__Task description__
Rewrite everything in the Gaussian splatting passage from "Table of Contents" down to "for this workflow.", replacing "image sets" with "photo datasets".

Table of Contents
Introduction
Last year, we restarted photogrammetry testing with PIX4Dmatic. At that point in time, we were testing with a few image sets, examining the overall performance implications of a variety of hardware types and post-processing outputs. However, earlier this year, Pix4D completed work on an exciting new processing method: Gaussian splatting. It is available with a Pro license on PIX4Dmatic versions 2.5 onward, and we wanted to see how to best optimize systems for this workflow.

First, we should take a moment to explain what Gaussian splatting means. It is the process of creating a 3D scene comprised of Gaussian splats, which are 3D objects with a variety of variable characteristics, including size, shape, color, transparency, and position. Their shape takes the form of an ellipsoid, or smooshed sphere, although the exact shape can vary. One property of these splats is that, typically, their opacity diminishes as the distance from their center increases. This means that the information they contain is more strongly represented at their center and less so as you move outward. When multiple splats are placed next to each other they can overlap, providing information about the space between them that is a blend of their values. This overlap creates an image not just in 2D space but in three dimensions — like a 3D equivalent of how color printers make a picture from overlapping dots.

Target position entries
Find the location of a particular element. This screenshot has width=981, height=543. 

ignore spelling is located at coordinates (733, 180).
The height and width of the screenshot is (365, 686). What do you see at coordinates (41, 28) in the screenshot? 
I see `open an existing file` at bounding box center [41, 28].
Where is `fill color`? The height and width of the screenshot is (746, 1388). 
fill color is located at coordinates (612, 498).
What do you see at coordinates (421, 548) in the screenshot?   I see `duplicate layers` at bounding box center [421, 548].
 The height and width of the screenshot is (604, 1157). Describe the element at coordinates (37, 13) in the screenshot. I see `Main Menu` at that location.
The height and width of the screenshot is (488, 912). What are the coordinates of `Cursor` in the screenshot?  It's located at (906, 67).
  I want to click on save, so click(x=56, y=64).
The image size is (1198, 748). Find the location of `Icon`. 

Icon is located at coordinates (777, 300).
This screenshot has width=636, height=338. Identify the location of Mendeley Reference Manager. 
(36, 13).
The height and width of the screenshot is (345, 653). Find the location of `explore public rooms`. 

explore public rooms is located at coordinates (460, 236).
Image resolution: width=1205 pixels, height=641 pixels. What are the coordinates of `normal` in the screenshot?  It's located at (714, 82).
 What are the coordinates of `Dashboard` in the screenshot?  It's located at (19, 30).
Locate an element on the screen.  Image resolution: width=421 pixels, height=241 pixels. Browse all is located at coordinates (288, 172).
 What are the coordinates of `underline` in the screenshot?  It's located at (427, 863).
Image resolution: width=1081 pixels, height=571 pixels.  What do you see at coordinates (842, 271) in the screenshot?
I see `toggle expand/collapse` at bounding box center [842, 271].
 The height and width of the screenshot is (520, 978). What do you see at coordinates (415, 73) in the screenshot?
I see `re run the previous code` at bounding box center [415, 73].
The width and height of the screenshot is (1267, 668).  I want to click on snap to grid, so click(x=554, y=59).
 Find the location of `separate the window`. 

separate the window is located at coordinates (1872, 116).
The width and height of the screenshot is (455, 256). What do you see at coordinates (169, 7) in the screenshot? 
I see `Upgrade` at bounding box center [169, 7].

__The reply__
Table of Contents
Introduction
Last year, we restarted photogrammetry testing with PIX4Dmatic. At that point in time, we were testing with a few photo datasets, examining the overall performance implications of a variety of hardware types and post-processing outputs. However, earlier this year, Pix4D completed work on an exciting new processing method: Gaussian splatting. It is available with a Pro license on PIX4Dmatic versions 2.5 onward, and we wanted to see how to best optimize systems for this workflow.